Work task:
Extend the Günter Kubisch biography below with new text that begins after its final sentence.

Page excerpt:
Günter Kubisch

Personal information
- Date of birth: 30 April 1939
- Place of birth: Magdeburg, Germany
- Date of death: 21 June 2005 (aged 66)

Youth career
- 1949–1957: BSG Motor Mitte Magdeburg

Senior career*
- Years: Team / Apps / (Gls)
- 1957–1971: 1. FC Magdeburg / 326 / (18)
- 1971–1973: 1. FC Magdeburg II

International career
- 1961: East Germany / 1 / (0)

= Günter Kubisch =

East German footballer

Günter Pumpel Kubisch (3 April 1939 in Magdeburg - 21 June 2005) was an East German football player.

Kubisch began to play football as a ten-year-old at SG Eintracht Sudenburg, one of the predecessors of 1. FC Magdeburg. He played in all of the club's youth teams and had his debut in the first team of the club—now called BSG Motor Mitte Magdeburg—on 29 June 1957 against Wismut Gera. Between 1957 and 1971 he played in 326 league matches, 29 FDGB-Pokal matches and 13 matches on the European stage for 1. FC Magdeburg and its predecessors. Altogether he won the national cup competition of East Germany, the FDGB-Pokal, three times and won promotion to the top-flight DDR-Oberliga with his club twice, in 1959 and 1967. In 1960, Kubisch scored the club's first ever Oberliga goal in the 2–0 victory over Empor Rostock. One of his dangerous freekicks provided the assist in Magdeburg's first goal on European level, scored by Peter Heuer in the match of SC Aufbau Magdeburg against Galatasaray S.K.

Data shown:
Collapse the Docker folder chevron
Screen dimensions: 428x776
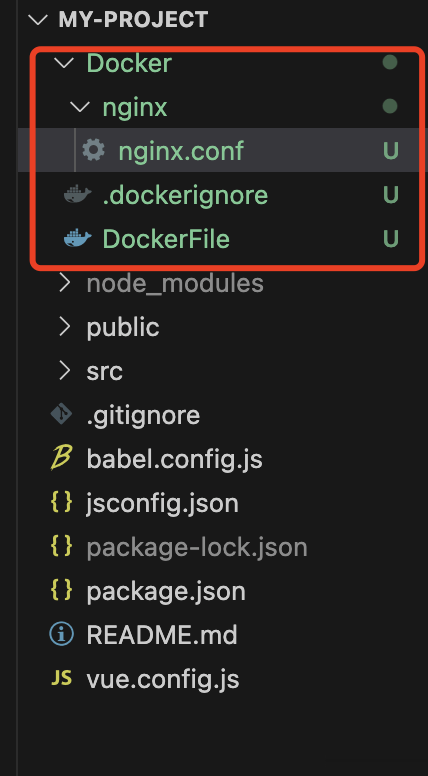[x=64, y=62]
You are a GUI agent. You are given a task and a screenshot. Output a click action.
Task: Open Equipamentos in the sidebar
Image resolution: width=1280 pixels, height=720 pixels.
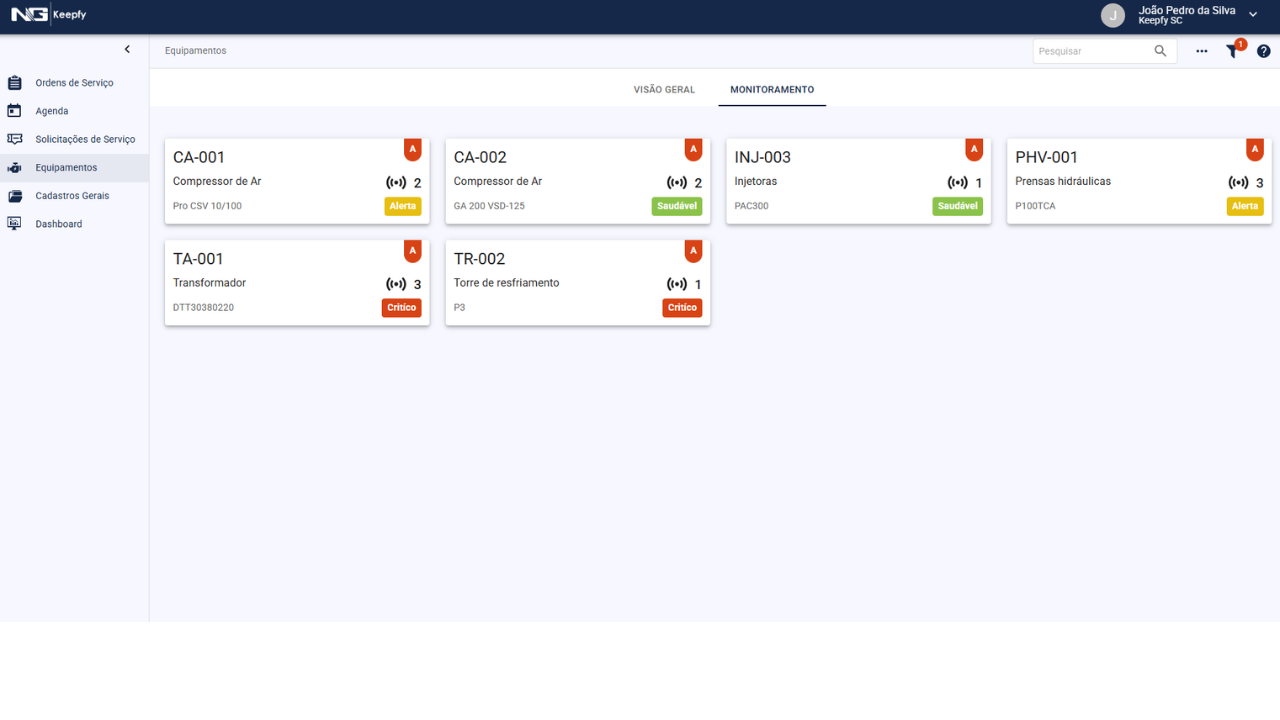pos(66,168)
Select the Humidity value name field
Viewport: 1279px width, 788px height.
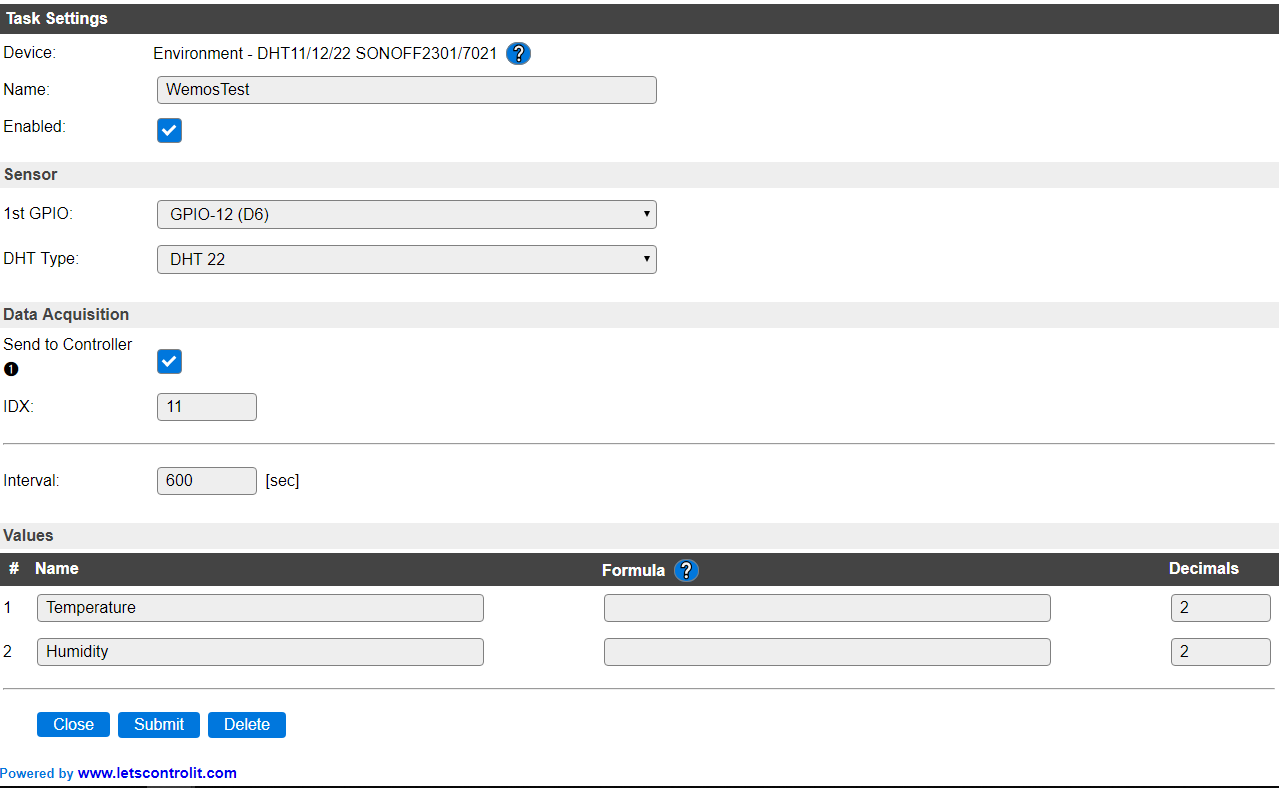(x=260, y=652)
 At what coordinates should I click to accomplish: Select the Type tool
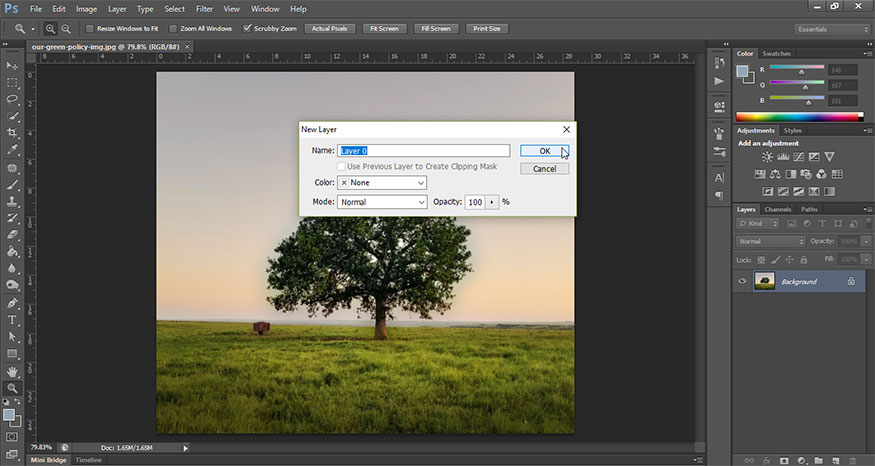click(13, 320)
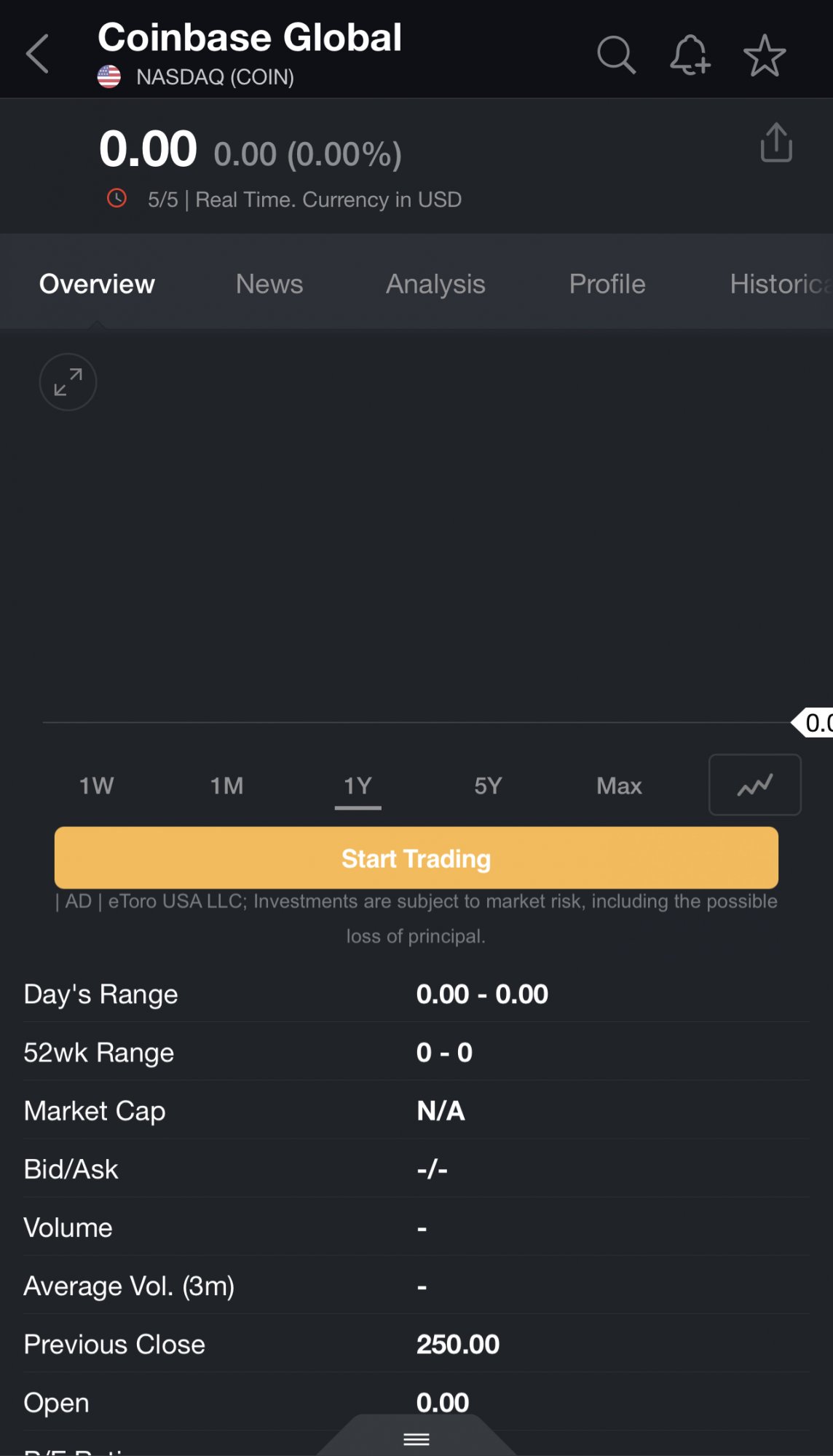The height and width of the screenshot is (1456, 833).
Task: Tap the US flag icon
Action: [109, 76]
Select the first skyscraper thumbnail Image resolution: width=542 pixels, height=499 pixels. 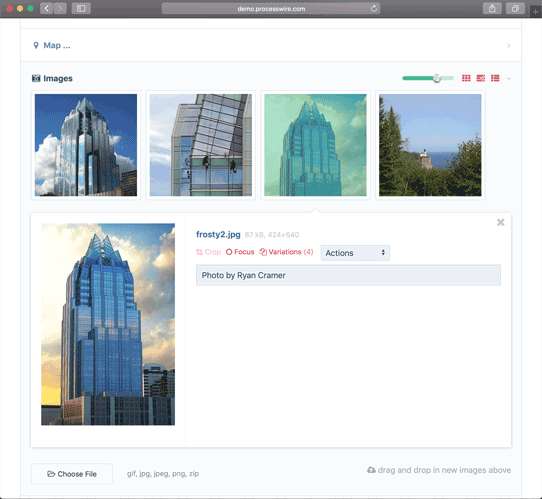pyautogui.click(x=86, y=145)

Expected answer:
In 1961 Kubisch won his only call-up to the East Germany national football team, when he was subbed in the 1–3 loss against Poland. Additionally, he once played in the B national side, seven times in the Under 23 and three times in the Under 18 national teams.

In 1971, he retired from the first team of 1. FC Magdeburg, but played in the second team for two more years. Aside from his main job in a Magdeburg special construction company, he worked as a part-time coach for various 1. FC Magdeburg youth teams. Among others, he coached Bundesliga professional Marcel Maltritz. In 1990, he opted for early retirement and also ended his coaching days.

Kubisch is the player with the most appearances for 1. FC Magdeburg's predecessor SC Aufbau Magdeburg, appearing in 216 competitive matches for the club.
Günter Kubisch died in 2005 from complications of an improperly diagnosed stroke.